■ What needs to be done
Convert the part of the entries that runs from the line containing "This screenshot has width=1074, height=604." through the last line of the entries, both ends included, into a Markdown table with the columns Row and Text, where Row numbers each line and Text holds the line, leaving out blank lines.

■ Dataset excerpts
-- Begin --

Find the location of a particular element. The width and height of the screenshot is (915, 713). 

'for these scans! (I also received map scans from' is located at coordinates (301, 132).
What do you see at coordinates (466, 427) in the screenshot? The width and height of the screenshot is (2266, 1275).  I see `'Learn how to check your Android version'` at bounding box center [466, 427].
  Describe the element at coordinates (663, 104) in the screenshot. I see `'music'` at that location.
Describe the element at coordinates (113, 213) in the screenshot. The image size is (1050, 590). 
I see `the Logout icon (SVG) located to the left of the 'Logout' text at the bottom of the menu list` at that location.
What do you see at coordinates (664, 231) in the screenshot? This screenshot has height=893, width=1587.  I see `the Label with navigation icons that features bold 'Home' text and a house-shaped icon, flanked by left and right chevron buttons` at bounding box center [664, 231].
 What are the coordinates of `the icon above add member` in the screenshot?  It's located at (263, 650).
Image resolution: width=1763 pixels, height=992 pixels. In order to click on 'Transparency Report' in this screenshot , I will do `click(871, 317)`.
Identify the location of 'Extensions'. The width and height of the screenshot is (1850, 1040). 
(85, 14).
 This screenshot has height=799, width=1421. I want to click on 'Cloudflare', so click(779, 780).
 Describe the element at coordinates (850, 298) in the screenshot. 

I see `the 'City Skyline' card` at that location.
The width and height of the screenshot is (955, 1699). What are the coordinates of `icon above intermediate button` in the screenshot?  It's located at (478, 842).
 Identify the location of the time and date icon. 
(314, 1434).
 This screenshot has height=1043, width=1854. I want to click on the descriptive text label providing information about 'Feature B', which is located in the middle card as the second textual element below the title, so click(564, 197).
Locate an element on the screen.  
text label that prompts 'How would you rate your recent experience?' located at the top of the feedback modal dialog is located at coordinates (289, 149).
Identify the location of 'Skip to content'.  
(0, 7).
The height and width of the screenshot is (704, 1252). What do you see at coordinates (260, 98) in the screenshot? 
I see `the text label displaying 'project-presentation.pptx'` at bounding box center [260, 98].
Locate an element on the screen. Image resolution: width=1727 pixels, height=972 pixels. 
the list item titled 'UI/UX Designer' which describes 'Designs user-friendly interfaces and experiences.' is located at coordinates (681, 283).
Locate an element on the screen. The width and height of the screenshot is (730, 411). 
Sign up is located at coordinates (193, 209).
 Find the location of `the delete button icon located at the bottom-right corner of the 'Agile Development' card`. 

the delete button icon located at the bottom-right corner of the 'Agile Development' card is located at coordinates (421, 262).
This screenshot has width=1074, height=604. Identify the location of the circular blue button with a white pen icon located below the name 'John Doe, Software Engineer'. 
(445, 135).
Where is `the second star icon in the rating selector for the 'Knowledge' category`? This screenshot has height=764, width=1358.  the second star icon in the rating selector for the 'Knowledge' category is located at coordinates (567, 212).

-- End --

■ Full solution
| Row | Text |
|---|---|
| 1 | This screenshot has width=1074, height=604. Identify the location of the circular blue button with a white pen icon located below the name 'John Doe, Software Engineer'.  |
| 2 | (445, 135). |
| 3 | Where is `the second star icon in the rating selector for the 'Knowledge' category`? This screenshot has height=764, width=1358.  the second star icon in the rating selector for the 'Knowledge' category is located at coordinates (567, 212). |